— What you should do —
Nothing but the line with "Instruction: Click the 密码 password field" and the lines after it, through the end of the records below, is to be repeated, exactly as it is.

— Information shown —
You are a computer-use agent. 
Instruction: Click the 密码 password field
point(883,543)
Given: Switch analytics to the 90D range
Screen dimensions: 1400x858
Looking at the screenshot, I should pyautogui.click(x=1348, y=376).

— Exercise output —
Instruction: Click the 密码 password field
point(883,543)
Given: Switch analytics to the 90D range
Screen dimensions: 1400x858
Looking at the screenshot, I should pyautogui.click(x=1348, y=376).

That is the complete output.